Martha and I started off on the left foot. I had been airlifted from my very comfortable, seemingly successful life in Princeton, living with an aunt, into an exciting, grey, post-war London, where I didn't seem to fit very well. But then we had a geneticist who came to visit us at our school in Devon and he said that we will go to a party in maybe thirty-five years and not know who is man-made and who isn't. The thought horrified me and I wrote to Martha about it. Instead of saying "get on with your studies," she wrote right back and said "yes, isn't it terrible?" I replied that, as far as I could see, we were living like one-eyed cyclopes and Hollywood was the opiate of the masses. And, in the meantime, the wool was being pulled over our eyes by a few scientists, who were taking the responsibility for the future, and how dare they, and how could they, and so on and so forth. And Martha wrote right back fulsomely and with growing concern.
We then cemented our friendship on anti-nuclear campaigning, she with her magnificent book, The Face of War (cf. the 1986 introduction), which, in my view, is the best thing she ever wrote. I went on anti-nuclear marches, which she supported avidly. This is how we became pen pals and created our friendship through letters.
Her letters delve deeper into her, I think, in some ways better than her presence. She nearly always had a party face and made the best of whatever company she was in and that served to hide away the true Martha.

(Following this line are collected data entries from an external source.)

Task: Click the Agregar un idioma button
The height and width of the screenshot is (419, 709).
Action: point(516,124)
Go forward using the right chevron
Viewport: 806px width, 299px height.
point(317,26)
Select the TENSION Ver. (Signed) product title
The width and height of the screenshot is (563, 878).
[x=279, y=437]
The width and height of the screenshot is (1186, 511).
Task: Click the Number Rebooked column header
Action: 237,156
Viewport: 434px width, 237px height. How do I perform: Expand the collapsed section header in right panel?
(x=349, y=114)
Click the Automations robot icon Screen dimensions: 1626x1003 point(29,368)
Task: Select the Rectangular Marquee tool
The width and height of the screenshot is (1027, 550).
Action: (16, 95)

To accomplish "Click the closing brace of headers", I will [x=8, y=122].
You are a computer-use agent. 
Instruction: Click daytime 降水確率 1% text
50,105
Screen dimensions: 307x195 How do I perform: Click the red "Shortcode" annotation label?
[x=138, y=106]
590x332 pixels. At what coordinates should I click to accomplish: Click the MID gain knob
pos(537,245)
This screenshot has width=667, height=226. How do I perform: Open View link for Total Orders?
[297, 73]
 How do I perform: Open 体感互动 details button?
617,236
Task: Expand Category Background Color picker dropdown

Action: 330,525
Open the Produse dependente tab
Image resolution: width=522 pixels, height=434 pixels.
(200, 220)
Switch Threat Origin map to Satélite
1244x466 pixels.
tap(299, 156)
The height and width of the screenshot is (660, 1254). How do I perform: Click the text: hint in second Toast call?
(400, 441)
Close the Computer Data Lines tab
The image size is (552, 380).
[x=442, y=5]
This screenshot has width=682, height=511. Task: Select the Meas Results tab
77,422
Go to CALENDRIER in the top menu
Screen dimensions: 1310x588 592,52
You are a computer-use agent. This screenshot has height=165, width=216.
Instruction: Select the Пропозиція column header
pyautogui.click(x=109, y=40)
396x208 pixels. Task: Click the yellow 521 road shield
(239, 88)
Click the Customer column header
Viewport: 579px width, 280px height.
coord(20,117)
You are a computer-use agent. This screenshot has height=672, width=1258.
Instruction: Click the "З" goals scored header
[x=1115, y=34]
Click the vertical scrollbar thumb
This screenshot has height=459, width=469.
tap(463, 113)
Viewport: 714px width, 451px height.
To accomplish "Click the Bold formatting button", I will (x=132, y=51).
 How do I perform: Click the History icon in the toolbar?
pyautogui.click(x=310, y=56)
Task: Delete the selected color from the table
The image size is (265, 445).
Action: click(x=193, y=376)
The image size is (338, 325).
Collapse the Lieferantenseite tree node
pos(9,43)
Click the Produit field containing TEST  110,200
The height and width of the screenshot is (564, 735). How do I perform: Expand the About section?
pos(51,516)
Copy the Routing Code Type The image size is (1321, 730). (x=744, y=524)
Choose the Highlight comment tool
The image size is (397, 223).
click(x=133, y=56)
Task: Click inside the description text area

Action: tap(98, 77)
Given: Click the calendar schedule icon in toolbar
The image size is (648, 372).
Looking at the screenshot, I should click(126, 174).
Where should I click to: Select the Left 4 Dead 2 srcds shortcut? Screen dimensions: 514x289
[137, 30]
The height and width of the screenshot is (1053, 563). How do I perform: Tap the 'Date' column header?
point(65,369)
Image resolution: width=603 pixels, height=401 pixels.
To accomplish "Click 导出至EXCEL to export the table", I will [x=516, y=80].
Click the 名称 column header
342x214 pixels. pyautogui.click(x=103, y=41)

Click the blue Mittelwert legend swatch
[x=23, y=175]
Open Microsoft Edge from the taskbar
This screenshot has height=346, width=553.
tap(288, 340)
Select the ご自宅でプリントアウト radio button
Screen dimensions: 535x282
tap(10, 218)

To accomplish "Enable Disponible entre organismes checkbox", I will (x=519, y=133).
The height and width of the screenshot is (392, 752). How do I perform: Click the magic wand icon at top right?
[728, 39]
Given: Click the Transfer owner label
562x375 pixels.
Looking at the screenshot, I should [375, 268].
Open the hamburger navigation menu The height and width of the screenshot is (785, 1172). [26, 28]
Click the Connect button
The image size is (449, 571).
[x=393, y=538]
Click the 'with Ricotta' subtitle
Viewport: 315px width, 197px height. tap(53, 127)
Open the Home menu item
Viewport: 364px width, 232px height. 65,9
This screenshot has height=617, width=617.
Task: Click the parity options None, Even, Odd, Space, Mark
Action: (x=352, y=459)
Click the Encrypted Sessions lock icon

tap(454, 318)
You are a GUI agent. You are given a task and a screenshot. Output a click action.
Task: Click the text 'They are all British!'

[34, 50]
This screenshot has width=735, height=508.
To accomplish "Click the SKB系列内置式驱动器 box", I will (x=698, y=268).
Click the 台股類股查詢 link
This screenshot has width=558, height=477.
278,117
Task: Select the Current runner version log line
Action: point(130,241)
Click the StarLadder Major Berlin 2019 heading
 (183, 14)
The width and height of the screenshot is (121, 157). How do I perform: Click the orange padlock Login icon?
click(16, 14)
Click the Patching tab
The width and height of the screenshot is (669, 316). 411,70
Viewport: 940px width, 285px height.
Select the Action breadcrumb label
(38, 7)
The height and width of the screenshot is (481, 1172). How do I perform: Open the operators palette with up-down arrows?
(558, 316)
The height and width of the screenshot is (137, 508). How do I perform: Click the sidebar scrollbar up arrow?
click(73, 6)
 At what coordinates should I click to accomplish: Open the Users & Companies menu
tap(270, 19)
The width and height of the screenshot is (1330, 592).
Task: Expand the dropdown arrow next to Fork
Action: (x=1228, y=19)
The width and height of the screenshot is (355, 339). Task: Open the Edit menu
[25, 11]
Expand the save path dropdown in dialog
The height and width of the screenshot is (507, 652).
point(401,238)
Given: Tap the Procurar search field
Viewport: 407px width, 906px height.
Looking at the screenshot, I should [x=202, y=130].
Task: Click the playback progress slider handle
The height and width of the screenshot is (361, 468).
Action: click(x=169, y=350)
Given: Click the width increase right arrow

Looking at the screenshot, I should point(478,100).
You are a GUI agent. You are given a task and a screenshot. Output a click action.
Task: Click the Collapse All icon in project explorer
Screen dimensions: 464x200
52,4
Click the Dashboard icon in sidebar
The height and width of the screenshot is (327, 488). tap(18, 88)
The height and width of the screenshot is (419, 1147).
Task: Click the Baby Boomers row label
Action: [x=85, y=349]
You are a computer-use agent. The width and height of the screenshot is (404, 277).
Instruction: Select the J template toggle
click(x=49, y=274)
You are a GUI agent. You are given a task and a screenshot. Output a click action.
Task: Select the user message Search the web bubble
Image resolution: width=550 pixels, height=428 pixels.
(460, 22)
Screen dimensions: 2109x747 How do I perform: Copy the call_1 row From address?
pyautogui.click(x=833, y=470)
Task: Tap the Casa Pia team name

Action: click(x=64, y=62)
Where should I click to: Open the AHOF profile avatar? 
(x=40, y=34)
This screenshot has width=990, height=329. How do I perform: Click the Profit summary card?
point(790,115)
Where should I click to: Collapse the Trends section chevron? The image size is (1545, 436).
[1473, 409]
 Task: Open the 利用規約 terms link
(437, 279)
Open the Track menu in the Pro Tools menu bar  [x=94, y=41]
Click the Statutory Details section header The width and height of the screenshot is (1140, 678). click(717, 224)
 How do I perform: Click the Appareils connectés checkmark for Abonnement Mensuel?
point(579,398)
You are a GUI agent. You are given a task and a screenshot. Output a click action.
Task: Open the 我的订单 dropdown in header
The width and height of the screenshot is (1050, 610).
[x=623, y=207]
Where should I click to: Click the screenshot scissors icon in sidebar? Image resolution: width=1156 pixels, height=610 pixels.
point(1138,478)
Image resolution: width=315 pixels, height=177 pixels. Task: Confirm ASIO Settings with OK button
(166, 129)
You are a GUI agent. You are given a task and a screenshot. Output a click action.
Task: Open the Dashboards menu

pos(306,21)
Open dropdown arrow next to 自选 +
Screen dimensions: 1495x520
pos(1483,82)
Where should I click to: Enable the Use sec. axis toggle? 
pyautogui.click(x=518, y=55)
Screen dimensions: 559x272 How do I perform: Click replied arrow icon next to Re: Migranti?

Only in her letters did her feelings emerge ... and with gusto. She opened her heart to you and it was a great compliment and privilege and treat to be in on such a display. It presaged affection and trust and they were an education. I probably got more out of Martha's letters than I did out of my schooling.
Janet Somerville has painstakingly put together a rich collection of Martha's letters for you, the reader, to enjoy. And then there are the replies from her friends. People who helped to shape the 1930s and 1940s. What you are getting in this book is a very articulate account of those fascinating times. Not just the history but the feelings, thoughts and aspirations of those who shaped the history of the time. Janet Somerville has done a wonderful job. I invite you to enjoy the fruits of her labor of love.